I’ve been thinking a lot lately about upgrading to vSphere 5, mainly the questions of when and how I’d like to get it done.
During the launch on July 12th there was a lot of talk about how many QA hours went into vSphere 5 (2 million+). That’s good news. We had some serious problems with vSphere 4 when we deployed it, bugs all over the place, vCenter crashing every couple of days, etc. VMware support wasn’t super helpful in fixing the problems because they didn’t have much experience, and they were unwilling or unable to get Engineering involved. As a result I took a lot of crap from my coworkers about my decision to upgrade things so quickly. To my defense some of those guys are the types that won’t upgrade unless they’re absolutely forced to (and then sometimes not, I mean, we did finally get rid of Token Ring from the data center last year…), but regardless I really hope that vSphere 5 has truly had much better testing. We have 8 times more VMs than the last time, and the stakes are higher. Heck, my C-level executives know the name “VMware” now — last time they didn’t.
Thinking back on my vSphere 4 experience, it went something like this:
- Install vSphere 4 from scratch in my test environment. I spent about a month messing with vSphere 4 in my test environment. Looked great, and I was excited about the new features. I did two rounds of testing, one where I installed from scratch and one where I did a VI 3.5 to vSphere 4 upgrade. Looking back on it now my testing strategy’s main fault was that it was mostly based on clean copies of everything, from ESX to the VMs themselves, which led to a very ideal test situation. Nowadays I have a pretty decent & formal list of things to test, and I use cloned & fenced copies of real VMs to do some of it.

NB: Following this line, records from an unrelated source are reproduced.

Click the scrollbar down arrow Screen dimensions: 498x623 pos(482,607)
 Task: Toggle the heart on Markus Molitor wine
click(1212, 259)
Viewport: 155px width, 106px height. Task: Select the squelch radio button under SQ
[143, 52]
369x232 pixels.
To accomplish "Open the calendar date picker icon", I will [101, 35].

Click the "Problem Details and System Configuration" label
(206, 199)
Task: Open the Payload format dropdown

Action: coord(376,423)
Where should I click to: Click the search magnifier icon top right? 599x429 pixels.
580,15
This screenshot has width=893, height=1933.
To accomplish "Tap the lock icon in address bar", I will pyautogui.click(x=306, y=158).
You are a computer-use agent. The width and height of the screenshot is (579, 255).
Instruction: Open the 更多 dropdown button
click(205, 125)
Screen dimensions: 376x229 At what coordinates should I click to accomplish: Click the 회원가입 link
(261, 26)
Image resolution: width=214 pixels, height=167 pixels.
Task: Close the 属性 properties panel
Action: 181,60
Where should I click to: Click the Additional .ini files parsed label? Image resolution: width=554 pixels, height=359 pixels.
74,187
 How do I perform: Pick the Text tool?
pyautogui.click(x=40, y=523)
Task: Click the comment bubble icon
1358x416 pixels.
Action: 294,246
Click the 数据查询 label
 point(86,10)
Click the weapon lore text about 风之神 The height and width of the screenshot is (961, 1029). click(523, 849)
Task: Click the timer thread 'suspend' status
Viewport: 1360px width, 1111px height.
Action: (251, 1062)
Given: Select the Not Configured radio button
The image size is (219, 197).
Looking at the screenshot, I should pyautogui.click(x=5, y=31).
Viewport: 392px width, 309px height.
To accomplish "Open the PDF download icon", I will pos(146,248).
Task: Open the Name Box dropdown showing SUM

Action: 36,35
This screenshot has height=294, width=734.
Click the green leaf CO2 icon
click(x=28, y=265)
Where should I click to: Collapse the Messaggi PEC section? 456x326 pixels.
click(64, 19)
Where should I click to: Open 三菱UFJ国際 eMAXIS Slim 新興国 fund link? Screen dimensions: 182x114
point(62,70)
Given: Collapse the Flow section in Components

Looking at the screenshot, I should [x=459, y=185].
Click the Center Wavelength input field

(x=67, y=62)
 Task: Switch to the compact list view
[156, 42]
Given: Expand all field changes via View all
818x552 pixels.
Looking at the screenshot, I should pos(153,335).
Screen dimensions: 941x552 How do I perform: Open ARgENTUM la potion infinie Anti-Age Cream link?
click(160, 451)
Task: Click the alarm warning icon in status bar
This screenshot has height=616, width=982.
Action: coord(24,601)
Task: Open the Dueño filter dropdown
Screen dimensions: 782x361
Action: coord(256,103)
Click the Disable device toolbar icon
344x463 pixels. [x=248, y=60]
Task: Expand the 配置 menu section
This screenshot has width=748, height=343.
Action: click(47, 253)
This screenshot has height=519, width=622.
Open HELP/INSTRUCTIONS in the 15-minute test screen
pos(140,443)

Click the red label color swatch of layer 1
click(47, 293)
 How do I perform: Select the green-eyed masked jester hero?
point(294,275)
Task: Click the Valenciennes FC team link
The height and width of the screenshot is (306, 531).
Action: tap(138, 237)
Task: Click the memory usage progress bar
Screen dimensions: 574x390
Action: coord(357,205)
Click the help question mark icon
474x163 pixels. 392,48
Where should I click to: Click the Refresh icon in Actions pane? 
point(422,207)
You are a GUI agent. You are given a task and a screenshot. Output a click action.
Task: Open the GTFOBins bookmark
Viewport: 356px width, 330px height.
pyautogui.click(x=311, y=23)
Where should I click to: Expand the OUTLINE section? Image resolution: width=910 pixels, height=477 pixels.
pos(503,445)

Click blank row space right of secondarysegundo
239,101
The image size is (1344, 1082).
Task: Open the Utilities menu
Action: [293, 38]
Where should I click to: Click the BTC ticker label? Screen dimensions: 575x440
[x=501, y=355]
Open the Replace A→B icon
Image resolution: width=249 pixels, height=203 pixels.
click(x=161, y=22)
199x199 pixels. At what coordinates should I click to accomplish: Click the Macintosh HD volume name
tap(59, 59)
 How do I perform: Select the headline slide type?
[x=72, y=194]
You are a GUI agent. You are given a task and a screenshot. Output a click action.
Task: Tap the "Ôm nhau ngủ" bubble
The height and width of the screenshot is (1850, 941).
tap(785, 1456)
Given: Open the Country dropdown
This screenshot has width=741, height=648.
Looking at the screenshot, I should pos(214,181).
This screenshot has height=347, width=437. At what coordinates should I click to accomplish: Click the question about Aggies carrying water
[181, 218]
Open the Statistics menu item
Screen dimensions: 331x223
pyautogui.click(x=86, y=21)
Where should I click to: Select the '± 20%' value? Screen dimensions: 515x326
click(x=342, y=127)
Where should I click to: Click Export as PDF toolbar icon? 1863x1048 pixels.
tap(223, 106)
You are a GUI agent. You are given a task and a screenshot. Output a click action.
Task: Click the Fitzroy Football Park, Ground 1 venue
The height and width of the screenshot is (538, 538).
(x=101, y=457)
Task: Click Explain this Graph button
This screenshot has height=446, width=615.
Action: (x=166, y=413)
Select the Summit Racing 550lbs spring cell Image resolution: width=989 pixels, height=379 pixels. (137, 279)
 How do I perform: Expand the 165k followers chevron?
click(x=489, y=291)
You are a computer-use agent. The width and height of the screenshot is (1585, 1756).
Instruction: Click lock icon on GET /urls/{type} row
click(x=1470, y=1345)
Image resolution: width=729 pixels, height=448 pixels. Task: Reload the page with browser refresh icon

- Build a new server with Windows 2008 Standard, 64-bit, and SQL Server 2008 Standard, 64-bit. Since I needed a new server anyhow I decided we’d do the latest stuff, and vCenter 4 supported 64-bit OSes. Turned out to be a mixed blessing, as it made 4.1 an easy upgrade later. There were also some terrible bugs with 64-bit environments, and some serious kludges to make 32-bit stuff work. If I did it again I’d probably do it the same way, though, mainly because my VC 3.5 server was so decrepit and old.
- Install vCenter 4.0, detach the ESX 3.5 hosts from the old VirtualCenter and import them into 4.0. I was aiming for a clean start here, with a new, fresh database. This actually worked okay, at least until vCenter started locking up every couple of days. We fixed that with a scheduled job to restart it every night. Knowing what I know now I probably should have stopped here for a while, but then again each update to ESX introduced new problems, too, despite fixing a bunch. If I wanted the vSphere 4 features, and I did, I had to put up with it.
- Start a rolling upgrade to ESX 4.0. This part went very smoothly, and I did it over the course of two days, hammering it out on my 10 hosts or so. I didn’t upgrade, but instead I rebuilt from scratch so things were clean. At this point I was probably two months past the release.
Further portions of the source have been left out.